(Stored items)
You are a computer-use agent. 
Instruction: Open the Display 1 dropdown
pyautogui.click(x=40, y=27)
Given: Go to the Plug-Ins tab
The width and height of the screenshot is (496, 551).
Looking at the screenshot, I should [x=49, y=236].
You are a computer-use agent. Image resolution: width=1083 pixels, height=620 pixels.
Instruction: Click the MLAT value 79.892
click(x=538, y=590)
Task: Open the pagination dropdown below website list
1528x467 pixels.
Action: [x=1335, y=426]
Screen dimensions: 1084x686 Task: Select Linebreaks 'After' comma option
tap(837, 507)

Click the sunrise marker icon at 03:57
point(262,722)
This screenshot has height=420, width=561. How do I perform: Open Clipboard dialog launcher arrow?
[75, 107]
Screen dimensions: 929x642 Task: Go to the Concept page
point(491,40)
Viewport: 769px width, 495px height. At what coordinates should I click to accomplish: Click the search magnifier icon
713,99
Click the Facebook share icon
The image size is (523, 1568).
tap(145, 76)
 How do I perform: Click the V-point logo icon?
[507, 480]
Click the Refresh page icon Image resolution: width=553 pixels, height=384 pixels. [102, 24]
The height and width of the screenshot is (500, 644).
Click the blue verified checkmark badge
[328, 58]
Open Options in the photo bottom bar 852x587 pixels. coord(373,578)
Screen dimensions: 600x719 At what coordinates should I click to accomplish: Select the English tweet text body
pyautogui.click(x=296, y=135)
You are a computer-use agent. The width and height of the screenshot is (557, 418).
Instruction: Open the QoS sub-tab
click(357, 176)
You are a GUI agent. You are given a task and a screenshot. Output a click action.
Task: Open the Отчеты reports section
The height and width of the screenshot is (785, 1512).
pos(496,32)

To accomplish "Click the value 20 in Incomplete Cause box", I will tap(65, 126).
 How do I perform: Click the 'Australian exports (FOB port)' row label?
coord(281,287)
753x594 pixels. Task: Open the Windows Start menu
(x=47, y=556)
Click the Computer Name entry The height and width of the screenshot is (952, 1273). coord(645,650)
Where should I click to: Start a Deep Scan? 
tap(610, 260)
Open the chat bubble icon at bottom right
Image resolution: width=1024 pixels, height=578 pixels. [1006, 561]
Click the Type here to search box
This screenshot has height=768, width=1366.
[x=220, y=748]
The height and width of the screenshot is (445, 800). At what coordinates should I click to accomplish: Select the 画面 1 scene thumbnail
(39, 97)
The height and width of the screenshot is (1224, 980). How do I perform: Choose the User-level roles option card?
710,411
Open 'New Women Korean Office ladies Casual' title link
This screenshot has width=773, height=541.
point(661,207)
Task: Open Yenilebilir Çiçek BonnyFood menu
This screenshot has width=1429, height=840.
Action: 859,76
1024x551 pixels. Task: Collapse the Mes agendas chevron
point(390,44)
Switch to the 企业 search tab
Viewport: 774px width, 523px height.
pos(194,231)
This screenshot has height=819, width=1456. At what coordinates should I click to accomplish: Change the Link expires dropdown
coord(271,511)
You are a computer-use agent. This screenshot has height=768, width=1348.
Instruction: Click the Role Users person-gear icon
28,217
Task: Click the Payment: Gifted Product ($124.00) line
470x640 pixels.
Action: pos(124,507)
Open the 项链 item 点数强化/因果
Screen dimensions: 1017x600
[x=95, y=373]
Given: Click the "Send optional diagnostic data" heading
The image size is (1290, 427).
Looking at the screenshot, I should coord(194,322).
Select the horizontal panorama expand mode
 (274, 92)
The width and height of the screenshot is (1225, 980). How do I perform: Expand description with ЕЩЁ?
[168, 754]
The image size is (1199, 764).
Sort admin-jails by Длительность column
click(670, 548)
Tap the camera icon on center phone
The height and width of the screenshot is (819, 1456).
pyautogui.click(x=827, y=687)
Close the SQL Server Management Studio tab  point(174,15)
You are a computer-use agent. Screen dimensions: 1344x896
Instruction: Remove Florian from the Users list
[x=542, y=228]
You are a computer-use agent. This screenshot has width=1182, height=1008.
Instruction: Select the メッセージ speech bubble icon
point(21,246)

WORK TASK:
Your task is to retype all of the lines above exactly.

EXERCISE SOLUTION:
You are a computer-use agent. 
Instruction: Open the Display 1 dropdown
pyautogui.click(x=40, y=27)
Given: Go to the Plug-Ins tab
The width and height of the screenshot is (496, 551).
Looking at the screenshot, I should [x=49, y=236].
You are a computer-use agent. Image resolution: width=1083 pixels, height=620 pixels.
Instruction: Click the MLAT value 79.892
click(x=538, y=590)
Task: Open the pagination dropdown below website list
1528x467 pixels.
Action: [x=1335, y=426]
Screen dimensions: 1084x686 Task: Select Linebreaks 'After' comma option
tap(837, 507)

Click the sunrise marker icon at 03:57
point(262,722)
This screenshot has height=420, width=561. How do I perform: Open Clipboard dialog launcher arrow?
[75, 107]
Screen dimensions: 929x642 Task: Go to the Concept page
point(491,40)
Viewport: 769px width, 495px height. At what coordinates should I click to accomplish: Click the search magnifier icon
713,99
Click the Facebook share icon
The image size is (523, 1568).
tap(145, 76)
 How do I perform: Click the V-point logo icon?
[507, 480]
Click the Refresh page icon Image resolution: width=553 pixels, height=384 pixels. [102, 24]
The height and width of the screenshot is (500, 644).
Click the blue verified checkmark badge
[328, 58]
Open Options in the photo bottom bar 852x587 pixels. coord(373,578)
Screen dimensions: 600x719 At what coordinates should I click to accomplish: Select the English tweet text body
pyautogui.click(x=296, y=135)
You are a computer-use agent. The width and height of the screenshot is (557, 418).
Instruction: Open the QoS sub-tab
click(357, 176)
You are a GUI agent. You are given a task and a screenshot. Output a click action.
Task: Open the Отчеты reports section
The height and width of the screenshot is (785, 1512).
pos(496,32)

To accomplish "Click the value 20 in Incomplete Cause box", I will tap(65, 126).
 How do I perform: Click the 'Australian exports (FOB port)' row label?
coord(281,287)
753x594 pixels. Task: Open the Windows Start menu
(x=47, y=556)
Click the Computer Name entry The height and width of the screenshot is (952, 1273). coord(645,650)
Where should I click to: Start a Deep Scan? 
tap(610, 260)
Open the chat bubble icon at bottom right
Image resolution: width=1024 pixels, height=578 pixels. [1006, 561]
Click the Type here to search box
This screenshot has height=768, width=1366.
[x=220, y=748]
The height and width of the screenshot is (445, 800). At what coordinates should I click to accomplish: Select the 画面 1 scene thumbnail
(39, 97)
The height and width of the screenshot is (1224, 980). How do I perform: Choose the User-level roles option card?
710,411
Open 'New Women Korean Office ladies Casual' title link
This screenshot has width=773, height=541.
point(661,207)
Task: Open Yenilebilir Çiçek BonnyFood menu
This screenshot has width=1429, height=840.
Action: 859,76
1024x551 pixels. Task: Collapse the Mes agendas chevron
point(390,44)
Switch to the 企业 search tab
Viewport: 774px width, 523px height.
pos(194,231)
This screenshot has height=819, width=1456. At what coordinates should I click to accomplish: Change the Link expires dropdown
coord(271,511)
You are a computer-use agent. This screenshot has height=768, width=1348.
Instruction: Click the Role Users person-gear icon
28,217
Task: Click the Payment: Gifted Product ($124.00) line
470x640 pixels.
Action: pos(124,507)
Open the 项链 item 点数强化/因果
Screen dimensions: 1017x600
[x=95, y=373]
Given: Click the "Send optional diagnostic data" heading
The image size is (1290, 427).
Looking at the screenshot, I should coord(194,322).
Select the horizontal panorama expand mode
 (274, 92)
The width and height of the screenshot is (1225, 980). How do I perform: Expand description with ЕЩЁ?
[168, 754]
The image size is (1199, 764).
Sort admin-jails by Длительность column
click(670, 548)
Tap the camera icon on center phone
The height and width of the screenshot is (819, 1456).
pyautogui.click(x=827, y=687)
Close the SQL Server Management Studio tab  point(174,15)
You are a computer-use agent. Screen dimensions: 1344x896
Instruction: Remove Florian from the Users list
[x=542, y=228]
You are a computer-use agent. This screenshot has width=1182, height=1008.
Instruction: Select the メッセージ speech bubble icon
point(21,246)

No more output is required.